Reputation: 1550
I am trying to return an array using malloc in a function:
char* queueBulkDequeue(queueADT queue, unsigned int size)
{
unsigned int i;
char* pElements=(char*)malloc(size * sizeof(char));
for (i=0; i<size; i++)
{
*(pElements+i) = queueDequeue(queue);
}
return pElements;
}
The problem is that I need to free it because my MCU's heap size is limited. But I want to return it so I cannot free it in the function, right?. Can I free the allocated memory outside the function (where I call the function). Is there any best practices for this? Thank you in advance!
Upvotes: 15
Views: 22263
Reputation:
As the memory allocated by malloc() is on the heap and not on the stack, you can access it regardless of which function you are in. If you want to pass around malloc()'ed memory, you have no other option than freeing it from the caller. (in reference counting terms, that's what is called an ownership transfer.)
Upvotes: 11
Reputation: 24895
Ofcourse you can free the memory allocated in a function outside of that function provided you return it.

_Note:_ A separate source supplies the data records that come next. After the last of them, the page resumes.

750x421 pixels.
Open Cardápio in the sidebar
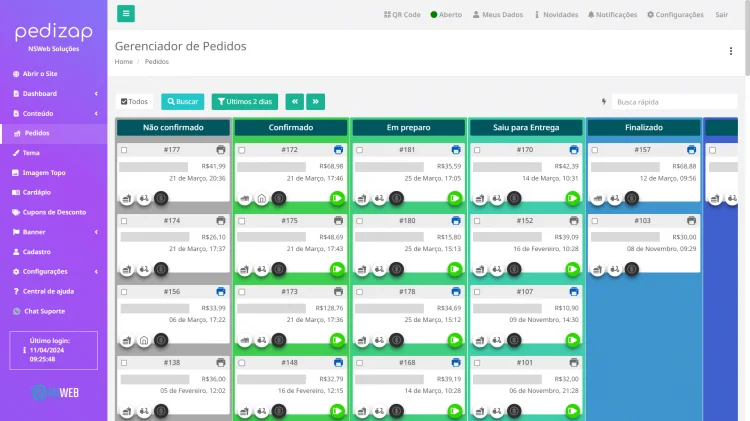point(37,192)
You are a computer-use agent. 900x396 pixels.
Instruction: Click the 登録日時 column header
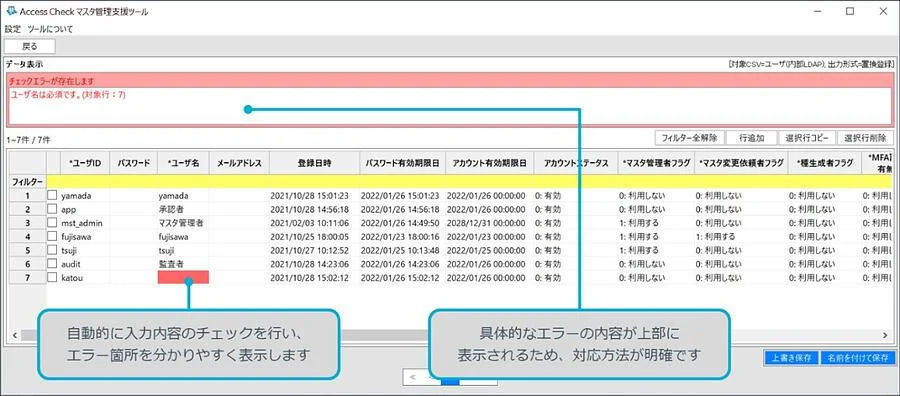(x=314, y=164)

But, an alternative would be to modify your function like below, where the caller only allocates & frees the memory. This will be inline with concept of the function which allocates the memory takes responsibility for freeing the memory.

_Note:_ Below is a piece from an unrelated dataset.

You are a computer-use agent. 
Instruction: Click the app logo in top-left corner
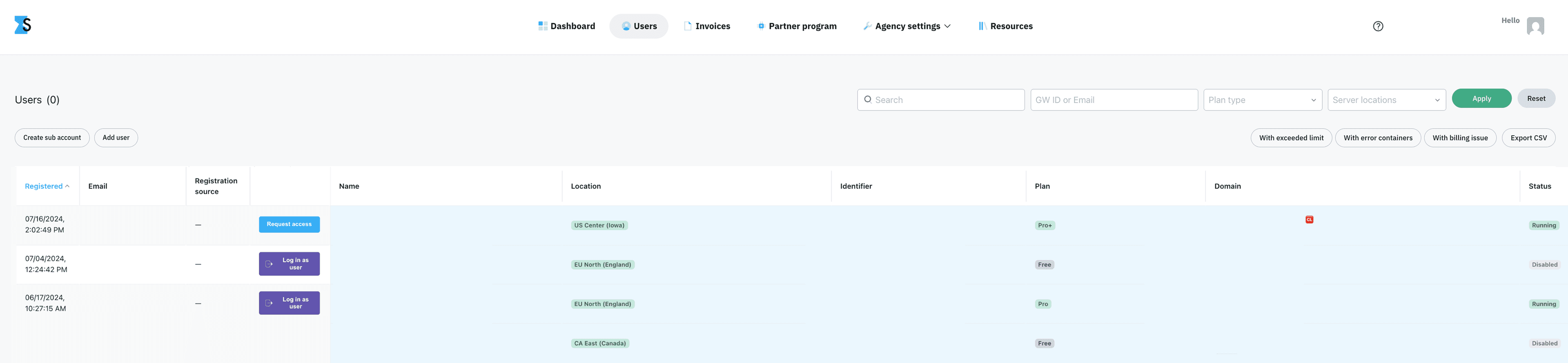[x=22, y=25]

void queueBulkDequeue(queueADT queue, char *pElements, unsigned int size)
{
unsigned int i;
for (i=0; i<size; i++)
{
*(pElements+i) = queueDequeue(queue);
}
return;
}
//In the caller
char *pElements = malloc(size * sizeof(char));
queueBulkDequeue(queue, pElements, size);
//Use pElements
free(pElements);
Upvotes: 9
Reputation: 2097
1) Yes, you can free() the malloc'ed memory outside the function
2) No, you cannot free it inside the function and have the data passed outside the function, so you must do 1) here
3) If you're concerned about scarce memory, you need to check for failure from memory allocations always, which you fail to do here, which is then likely to lead to a segfault
Upvotes: 10
Reputation: 726489
Yes, you can free memory allocated in a function that you call outside the function; this is precisely what you need to do in this case.
Alternatives include passing a buffer and its length into the function, and returning the actual length to the caller, the way fgets
does. This may not be the best alternative, because the callers would need to call your function in a loop.